I like to think I’m an optimistic person. I don’t count magpies and assume the ugly thieves have the power to change my life. I put umbrellas up indoors – it’s practical when drying. And new shoes always go on the table for labelling before they make it to the cupboard under the stairs. It would be bad luck if they didn’t, given my children’s capacity for sending their stuff to lost property.
But recently I’m wondering whether I’ve accidentally offended the gods of fate. As some of you know, my 9 year old daughter is dealing with a recent diagnosis of Type 1 diabetes. I won’t lie, it’s tough going right now. So you’d think that would be enough to be focussed on. But no, it never rains, as they say – it pours.
Every single thing that could be going wrong, appears to be queueing up for its turn to poke a metaphorical tongue out at us. Here’s a recent sample:
- A shoulder injury requiring 3 days in a sling for GG – 2 days after diagnosis
- A groin strain – GG again
- ‘Clicky’ ankles, 4 days of hobbling and a lot of pain – GG
- A broken zip on the Bug’s newish coat (I realise, not a huge thing, but still…)

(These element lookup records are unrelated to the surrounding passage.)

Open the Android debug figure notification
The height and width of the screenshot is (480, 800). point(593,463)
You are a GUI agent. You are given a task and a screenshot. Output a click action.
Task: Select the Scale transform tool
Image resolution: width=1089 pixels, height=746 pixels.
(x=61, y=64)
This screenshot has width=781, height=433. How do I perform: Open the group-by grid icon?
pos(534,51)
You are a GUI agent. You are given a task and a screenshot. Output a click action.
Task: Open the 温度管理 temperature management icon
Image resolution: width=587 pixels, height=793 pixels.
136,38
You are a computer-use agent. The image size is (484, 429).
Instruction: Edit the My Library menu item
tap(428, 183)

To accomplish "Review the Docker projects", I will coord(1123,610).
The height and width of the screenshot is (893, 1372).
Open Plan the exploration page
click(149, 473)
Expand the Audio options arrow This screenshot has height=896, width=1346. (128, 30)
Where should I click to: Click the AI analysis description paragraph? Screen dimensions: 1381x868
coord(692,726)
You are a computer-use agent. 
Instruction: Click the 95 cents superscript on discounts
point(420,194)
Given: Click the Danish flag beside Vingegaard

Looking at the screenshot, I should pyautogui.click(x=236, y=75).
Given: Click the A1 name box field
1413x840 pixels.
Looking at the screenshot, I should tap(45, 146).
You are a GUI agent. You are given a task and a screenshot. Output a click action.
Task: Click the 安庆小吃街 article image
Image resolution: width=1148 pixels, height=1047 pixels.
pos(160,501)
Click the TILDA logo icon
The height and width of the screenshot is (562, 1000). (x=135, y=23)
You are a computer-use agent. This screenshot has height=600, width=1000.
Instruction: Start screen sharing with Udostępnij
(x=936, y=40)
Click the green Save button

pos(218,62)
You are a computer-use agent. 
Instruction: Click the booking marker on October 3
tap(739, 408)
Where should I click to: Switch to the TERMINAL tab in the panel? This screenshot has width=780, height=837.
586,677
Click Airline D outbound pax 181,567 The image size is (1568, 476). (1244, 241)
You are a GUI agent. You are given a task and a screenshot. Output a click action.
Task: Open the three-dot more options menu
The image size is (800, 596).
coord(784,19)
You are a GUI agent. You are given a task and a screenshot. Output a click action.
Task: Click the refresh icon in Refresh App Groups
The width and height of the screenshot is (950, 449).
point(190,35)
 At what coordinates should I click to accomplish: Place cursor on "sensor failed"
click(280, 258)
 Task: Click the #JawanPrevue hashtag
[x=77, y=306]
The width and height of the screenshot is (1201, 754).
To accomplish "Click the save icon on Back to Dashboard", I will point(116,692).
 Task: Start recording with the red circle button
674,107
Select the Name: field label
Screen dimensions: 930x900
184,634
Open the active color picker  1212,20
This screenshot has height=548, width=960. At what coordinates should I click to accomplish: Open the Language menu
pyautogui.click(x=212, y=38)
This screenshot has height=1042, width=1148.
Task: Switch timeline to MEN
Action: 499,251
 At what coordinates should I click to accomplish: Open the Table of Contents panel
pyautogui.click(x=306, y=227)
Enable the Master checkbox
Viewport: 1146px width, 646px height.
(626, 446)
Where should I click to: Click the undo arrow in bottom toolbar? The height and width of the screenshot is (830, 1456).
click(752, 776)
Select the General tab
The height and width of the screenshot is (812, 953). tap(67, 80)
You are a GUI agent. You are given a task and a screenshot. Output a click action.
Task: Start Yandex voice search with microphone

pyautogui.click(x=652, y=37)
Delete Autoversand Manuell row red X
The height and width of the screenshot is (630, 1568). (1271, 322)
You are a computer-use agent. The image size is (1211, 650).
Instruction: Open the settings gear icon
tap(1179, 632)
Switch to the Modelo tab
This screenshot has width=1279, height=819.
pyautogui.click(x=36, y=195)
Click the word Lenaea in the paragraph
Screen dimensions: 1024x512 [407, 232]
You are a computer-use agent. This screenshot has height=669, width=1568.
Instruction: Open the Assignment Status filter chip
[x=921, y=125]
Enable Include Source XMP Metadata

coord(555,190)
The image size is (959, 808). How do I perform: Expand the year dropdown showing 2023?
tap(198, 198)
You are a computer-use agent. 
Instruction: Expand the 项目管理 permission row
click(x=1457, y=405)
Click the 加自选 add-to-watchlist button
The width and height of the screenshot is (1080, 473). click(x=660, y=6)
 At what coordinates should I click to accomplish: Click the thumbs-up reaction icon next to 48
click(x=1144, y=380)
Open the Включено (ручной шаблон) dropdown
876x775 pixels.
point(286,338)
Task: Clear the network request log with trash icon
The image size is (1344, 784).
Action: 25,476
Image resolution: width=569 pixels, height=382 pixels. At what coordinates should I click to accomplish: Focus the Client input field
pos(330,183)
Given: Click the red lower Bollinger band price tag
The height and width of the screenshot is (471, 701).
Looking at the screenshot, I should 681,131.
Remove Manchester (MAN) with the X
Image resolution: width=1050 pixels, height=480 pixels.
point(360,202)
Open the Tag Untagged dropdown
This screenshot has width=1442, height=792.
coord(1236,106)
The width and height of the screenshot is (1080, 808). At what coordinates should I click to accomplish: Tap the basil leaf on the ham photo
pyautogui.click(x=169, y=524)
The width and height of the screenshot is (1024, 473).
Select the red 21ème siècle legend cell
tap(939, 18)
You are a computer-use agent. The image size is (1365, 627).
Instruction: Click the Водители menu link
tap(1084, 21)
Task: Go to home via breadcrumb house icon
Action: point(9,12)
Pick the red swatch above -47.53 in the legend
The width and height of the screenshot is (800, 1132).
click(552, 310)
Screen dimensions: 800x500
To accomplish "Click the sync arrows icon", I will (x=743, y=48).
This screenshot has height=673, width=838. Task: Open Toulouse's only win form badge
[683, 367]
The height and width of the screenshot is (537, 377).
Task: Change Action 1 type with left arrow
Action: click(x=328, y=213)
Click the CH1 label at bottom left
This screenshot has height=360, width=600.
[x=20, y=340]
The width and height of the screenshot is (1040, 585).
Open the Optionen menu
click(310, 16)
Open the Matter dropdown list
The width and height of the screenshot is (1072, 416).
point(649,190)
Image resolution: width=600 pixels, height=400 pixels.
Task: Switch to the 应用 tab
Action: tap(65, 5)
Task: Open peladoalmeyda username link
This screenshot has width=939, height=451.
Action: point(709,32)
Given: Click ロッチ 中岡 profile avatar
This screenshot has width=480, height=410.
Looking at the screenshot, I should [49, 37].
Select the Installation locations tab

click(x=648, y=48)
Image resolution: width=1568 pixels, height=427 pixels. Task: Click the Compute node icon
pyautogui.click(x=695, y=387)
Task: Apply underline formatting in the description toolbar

- A missing Beavers sweatshirt that I have to replace, before the temperatures drop
- The wrong prescription turning up at the pharmacy, doubling my current weekly social call on the goddess of medicines who resides there
- A stubbed toe that went beyond the normal ouch into the realms of profanity.
Perhaps I’m simply attaching more significance to the negatives in my life at the moment. Would I have thought anything of my fridge door spilling raspberries all over the floor, if it had happened 6 weeks ago?
As I type, my daughter is upstairs in bed, spiking blood sugars alternating with hypos, fighting a virus that has wiped her out. “Why is this all happening to me?” she queries, and I have no answers. But then I receive a barrage of texts from my bedroom, where she has taken possession of our super-kingsize bed. She is, at least, capable of using her new phone – her pride and joy in all this chaos:
So maybe it’s not all bad. At least the poo is still smiley.
Although at this very moment the bomb squad have a house over the road cordonned off for controlled explosions. You could not make this stuff up. It never rains but it pours.
Anyone know of any deals in the sun?